There may be other inferences you could draw from this plot as well, but this 
demonstrates the usefulness of the scatter matrix in understanding your data
visually.
'''


'''
Part 3
Use a plot to answer the following questions:
'''

'''
-Do heavier or lighter cars get better mpg?
'''
# Since we want to look at the relationship between two numeric variables, we
# can use a scatterplot to see how they "move" with each other.
auto.plot(kind='scatter', x='weight', y='mpg', alpha=0.5) # Create scatter plot
plt.title('Car MPG by Weight')
plt.xlabel('Car weight')
plt.ylabel('MPG')
plt.show()
# From the plot, it appears lighter cars get better mpg.  As weight increase,
# mpg decreases.

'''
-How are horsepower and displacement related?
'''
# Once again, since we want to look at the relationship between two numeric
# variables, we can use a scatterplot.
# Notice that I didn't specify whether displacement or horsepower should be on
# the x-axis.  However, using my (limited) domain expertise, I would think that
# horsepower is affected by the displacement of the engine.  So I put 
# displacement on the x-axis and horsepower on the y-axis.
auto.plot(kind='scatter', x='displacement', y='horsepower', alpha=0.5) 
plt.title('Horsepower by Engine Displacement')
plt.xlabel('Engine Displacement')
plt.ylabel('Horsepower ')
plt.show()
# This plot shows that displacement and horsepower have a positive relationship.

'''
-What does the distribution of acceleration look like?
'''
# Since I'm interested in the distribution of acceleration, I can use a 
# histogram to investigate that.
auto.acceleration.hist()
plt.title('Distribution of Acceleration')
plt.xlabel('Acceleration')
plt.ylabel('Frequency')
plt.show()
# We can see that acceleration has an almost normal distribution.  The most 
# frequent value of acceleration is around 16.  The values of acceleration
# range from 8 to 25.

'''
-How is mpg spread for cars with different numbers of cylinders?
'''
# Since we are interested in the spread (as in the range of different values)
# for each of the different cylinder counts, we should use a boxplot as it 
# illustrates the spread of a numeric variable and accepts the "by" parameter,
# which allows us to generate a plot for each value of a variable.
auto.boxplot('mpg', by='cylinders')
plt.title('Car MPG by Number of Cylinders')
plt.xlabel('Number of Cylinders')
plt.ylabel('MPG')
plt.show()
# This plot gives us a lot of information.  I'll list a few things to notice:
# * The range for 3 cylinders is pretty small, which might be because there are
#   4 observations.
# * As shown in our earlier plots, mpg decreases as number of cylinders increases.
# * Interestingly, there are 4 cylinder cars that get relatively low gas mileage.
# * Over half of the 4 cylinder cars get better mpg than all of the 8 cylinders cars.

'''
-Do cars made before or after 1975 get better average mpg? (Hint: You need to 
create a new column that encodes whether a year is before or after 1975.)
'''
# There are several different ways to do this one.  The most straightforward 
# way could be to create a new column called 'before_1975' that contains a 
# 'Before 1975' or 'After 1975'.  We'll include 1975 in 'After 1975'.
auto['before_1975'] = np.where(auto.model_year < 75,'Before 1975', 'After 1975')
# Remember that np.where is like the IF function in Excel:
# np.where(<condition>, <value if true>, <value if false>)

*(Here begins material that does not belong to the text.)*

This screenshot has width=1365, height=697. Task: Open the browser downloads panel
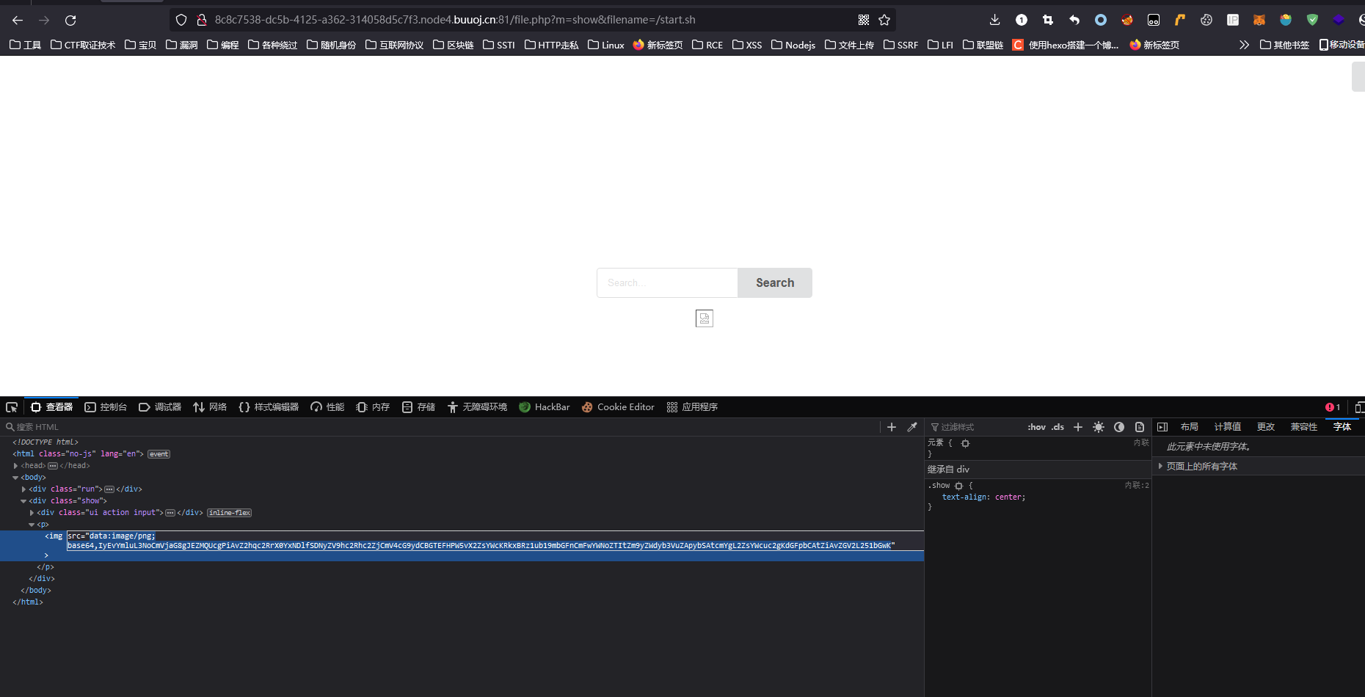point(994,20)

# Now we can get the data we need by use a group by.
auto.groupby('before_1975').mpg.mean().plot(kind='bar')
plt.title('Average MPG Before and After 1975')
plt.xlabel('')
plt.ylabel('Average MPG')
plt.show()

# The labels are a little cut off, so you can use some extra matplotlib for 
# formatting.  'set_xticklabels' let's you set several things.
auto.groupby('before_1975').mpg.mean().plot(kind='bar').set_xticklabels(['After 1975','Before 1975'], rotation=0)
plt.title('Average MPG Before and After 1975')
plt.xlabel('')
plt.ylabel('Average MPG')
plt.show()
# We can see that the average mpg for cars after 1975 is higher.

# This could have been done without creating the extra variable.
auto.groupby(auto.model_year < 75).mpg.mean().plot(kind='bar').set_xticklabels(['After 1975','Before 1975'], rotation=0)
plt.title('Average MPG Before and After 1975')
plt.xlabel('')
plt.ylabel('Average MPG')
plt.show()
# We get the same results but without the intermediate step.